__Records drawn from a dataset__
- - - - - - -
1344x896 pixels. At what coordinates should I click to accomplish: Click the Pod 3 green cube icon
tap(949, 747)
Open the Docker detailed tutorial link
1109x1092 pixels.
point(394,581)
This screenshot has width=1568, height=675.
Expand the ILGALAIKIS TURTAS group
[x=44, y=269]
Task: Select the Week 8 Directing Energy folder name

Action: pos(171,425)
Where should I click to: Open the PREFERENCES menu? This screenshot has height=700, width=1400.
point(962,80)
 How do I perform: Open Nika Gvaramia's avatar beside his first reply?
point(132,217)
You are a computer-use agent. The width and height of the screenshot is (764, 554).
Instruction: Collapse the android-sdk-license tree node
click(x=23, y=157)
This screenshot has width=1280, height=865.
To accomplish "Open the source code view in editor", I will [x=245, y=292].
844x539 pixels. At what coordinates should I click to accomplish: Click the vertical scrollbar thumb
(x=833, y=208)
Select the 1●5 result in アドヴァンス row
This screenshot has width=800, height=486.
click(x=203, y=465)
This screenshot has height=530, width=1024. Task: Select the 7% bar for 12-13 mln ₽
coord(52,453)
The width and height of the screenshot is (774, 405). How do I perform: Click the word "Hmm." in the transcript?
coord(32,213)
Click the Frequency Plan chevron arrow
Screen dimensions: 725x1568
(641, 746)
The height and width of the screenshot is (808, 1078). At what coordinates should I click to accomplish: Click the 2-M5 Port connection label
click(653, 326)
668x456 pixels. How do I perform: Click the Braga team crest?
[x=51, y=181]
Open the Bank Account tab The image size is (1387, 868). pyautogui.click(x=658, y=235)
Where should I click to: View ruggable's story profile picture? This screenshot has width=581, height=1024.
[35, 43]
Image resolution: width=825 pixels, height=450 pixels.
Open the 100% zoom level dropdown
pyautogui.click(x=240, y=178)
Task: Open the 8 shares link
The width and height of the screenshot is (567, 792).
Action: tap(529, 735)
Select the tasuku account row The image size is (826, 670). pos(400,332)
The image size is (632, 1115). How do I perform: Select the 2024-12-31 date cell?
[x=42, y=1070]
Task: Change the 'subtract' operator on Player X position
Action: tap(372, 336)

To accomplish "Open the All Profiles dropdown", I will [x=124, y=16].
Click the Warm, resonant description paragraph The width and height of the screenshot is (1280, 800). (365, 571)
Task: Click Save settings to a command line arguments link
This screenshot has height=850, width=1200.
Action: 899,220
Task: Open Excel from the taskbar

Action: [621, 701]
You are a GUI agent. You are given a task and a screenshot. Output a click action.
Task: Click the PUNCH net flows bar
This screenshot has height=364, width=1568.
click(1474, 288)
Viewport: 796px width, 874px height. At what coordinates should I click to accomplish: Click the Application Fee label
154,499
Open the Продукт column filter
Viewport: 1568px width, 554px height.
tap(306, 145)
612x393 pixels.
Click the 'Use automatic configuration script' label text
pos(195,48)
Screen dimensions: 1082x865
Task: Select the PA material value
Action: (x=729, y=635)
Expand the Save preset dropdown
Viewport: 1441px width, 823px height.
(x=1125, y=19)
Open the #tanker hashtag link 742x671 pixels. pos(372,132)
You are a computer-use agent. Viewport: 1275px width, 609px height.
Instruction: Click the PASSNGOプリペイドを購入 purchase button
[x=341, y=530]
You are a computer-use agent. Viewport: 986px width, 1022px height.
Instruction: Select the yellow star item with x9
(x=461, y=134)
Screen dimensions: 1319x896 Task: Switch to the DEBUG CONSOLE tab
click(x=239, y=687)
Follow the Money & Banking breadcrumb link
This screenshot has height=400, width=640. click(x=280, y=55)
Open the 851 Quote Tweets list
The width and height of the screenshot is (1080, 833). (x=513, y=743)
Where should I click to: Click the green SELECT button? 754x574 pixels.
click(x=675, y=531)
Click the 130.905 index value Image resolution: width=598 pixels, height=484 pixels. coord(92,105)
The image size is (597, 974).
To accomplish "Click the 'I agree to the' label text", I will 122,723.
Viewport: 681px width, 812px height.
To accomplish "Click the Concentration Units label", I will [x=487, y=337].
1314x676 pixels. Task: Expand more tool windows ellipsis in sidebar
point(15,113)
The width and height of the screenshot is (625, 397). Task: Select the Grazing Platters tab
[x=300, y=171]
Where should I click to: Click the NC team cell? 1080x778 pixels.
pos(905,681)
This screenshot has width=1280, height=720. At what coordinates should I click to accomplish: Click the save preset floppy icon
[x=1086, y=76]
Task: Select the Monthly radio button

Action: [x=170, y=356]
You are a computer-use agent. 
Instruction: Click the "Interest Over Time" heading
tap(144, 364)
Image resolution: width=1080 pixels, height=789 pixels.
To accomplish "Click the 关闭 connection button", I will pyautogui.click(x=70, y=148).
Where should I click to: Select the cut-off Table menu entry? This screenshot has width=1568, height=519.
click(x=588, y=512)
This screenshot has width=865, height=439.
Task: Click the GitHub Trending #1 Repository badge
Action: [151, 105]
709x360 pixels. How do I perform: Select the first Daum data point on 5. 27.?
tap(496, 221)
- - - - - - -
__Your instructions__
The lines above, starting at the one with "Open the Docker detailed tutorial link" and ending at the one with "Open the Bank", are the only ones to return, exactly as written.

__Output__
Open the Docker detailed tutorial link
1109x1092 pixels.
point(394,581)
This screenshot has width=1568, height=675.
Expand the ILGALAIKIS TURTAS group
[x=44, y=269]
Task: Select the Week 8 Directing Energy folder name

Action: pos(171,425)
Where should I click to: Open the PREFERENCES menu? This screenshot has height=700, width=1400.
point(962,80)
 How do I perform: Open Nika Gvaramia's avatar beside his first reply?
point(132,217)
You are a computer-use agent. The width and height of the screenshot is (764, 554).
Instruction: Collapse the android-sdk-license tree node
click(x=23, y=157)
This screenshot has width=1280, height=865.
To accomplish "Open the source code view in editor", I will [x=245, y=292].
844x539 pixels. At what coordinates should I click to accomplish: Click the vertical scrollbar thumb
(x=833, y=208)
Select the 1●5 result in アドヴァンス row
This screenshot has width=800, height=486.
click(x=203, y=465)
This screenshot has height=530, width=1024. Task: Select the 7% bar for 12-13 mln ₽
coord(52,453)
The width and height of the screenshot is (774, 405). How do I perform: Click the word "Hmm." in the transcript?
coord(32,213)
Click the Frequency Plan chevron arrow
Screen dimensions: 725x1568
(641, 746)
The height and width of the screenshot is (808, 1078). At what coordinates should I click to accomplish: Click the 2-M5 Port connection label
click(653, 326)
668x456 pixels. How do I perform: Click the Braga team crest?
[x=51, y=181]
Open the Bank Account tab The image size is (1387, 868). pyautogui.click(x=658, y=235)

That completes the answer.